» **Exercise goal**
Reproduce the stretch of the listing from its first line through the line containing "Action: (9, 48)", keeping every character unchanged.

» **Dataset extract**
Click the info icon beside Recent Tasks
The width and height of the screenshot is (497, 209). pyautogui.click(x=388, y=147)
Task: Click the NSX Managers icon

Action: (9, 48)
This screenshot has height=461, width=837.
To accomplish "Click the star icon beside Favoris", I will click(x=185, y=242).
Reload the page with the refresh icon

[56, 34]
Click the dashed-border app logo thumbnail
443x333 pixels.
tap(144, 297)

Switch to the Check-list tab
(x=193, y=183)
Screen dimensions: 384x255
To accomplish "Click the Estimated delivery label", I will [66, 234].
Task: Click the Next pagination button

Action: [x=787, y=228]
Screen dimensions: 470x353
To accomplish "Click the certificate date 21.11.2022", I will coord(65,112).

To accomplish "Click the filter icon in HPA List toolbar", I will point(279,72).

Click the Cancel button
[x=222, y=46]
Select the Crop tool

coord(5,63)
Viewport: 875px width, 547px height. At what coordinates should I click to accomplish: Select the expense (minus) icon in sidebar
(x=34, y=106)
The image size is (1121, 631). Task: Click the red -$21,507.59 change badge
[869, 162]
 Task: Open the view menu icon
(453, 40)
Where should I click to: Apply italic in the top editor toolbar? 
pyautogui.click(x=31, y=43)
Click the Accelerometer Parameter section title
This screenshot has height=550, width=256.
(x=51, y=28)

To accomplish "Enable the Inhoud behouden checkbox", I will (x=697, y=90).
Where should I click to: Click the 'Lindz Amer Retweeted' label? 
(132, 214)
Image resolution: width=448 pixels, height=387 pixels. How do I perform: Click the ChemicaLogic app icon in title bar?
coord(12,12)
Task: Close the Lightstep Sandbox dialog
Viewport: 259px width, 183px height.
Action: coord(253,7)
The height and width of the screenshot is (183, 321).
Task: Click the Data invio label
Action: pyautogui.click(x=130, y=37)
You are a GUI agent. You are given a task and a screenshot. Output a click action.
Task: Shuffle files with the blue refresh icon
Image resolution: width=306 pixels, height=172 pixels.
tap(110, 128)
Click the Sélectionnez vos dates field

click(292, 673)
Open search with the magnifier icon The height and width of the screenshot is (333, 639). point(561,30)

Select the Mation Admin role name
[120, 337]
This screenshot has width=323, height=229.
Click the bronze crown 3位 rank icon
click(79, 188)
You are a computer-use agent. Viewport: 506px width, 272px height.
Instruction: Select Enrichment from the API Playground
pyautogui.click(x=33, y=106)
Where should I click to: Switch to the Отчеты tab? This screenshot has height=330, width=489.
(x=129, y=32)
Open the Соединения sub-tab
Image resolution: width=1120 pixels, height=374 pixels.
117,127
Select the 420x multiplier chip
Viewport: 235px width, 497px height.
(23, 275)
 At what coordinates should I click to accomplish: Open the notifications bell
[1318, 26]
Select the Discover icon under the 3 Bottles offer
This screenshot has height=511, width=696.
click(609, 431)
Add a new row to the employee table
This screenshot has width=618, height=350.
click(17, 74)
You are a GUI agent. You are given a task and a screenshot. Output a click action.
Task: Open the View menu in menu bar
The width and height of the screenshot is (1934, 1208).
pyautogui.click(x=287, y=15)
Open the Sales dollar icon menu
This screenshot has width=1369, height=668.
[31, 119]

» **Result for this task**
Click the info icon beside Recent Tasks
The width and height of the screenshot is (497, 209). pyautogui.click(x=388, y=147)
Task: Click the NSX Managers icon

Action: (9, 48)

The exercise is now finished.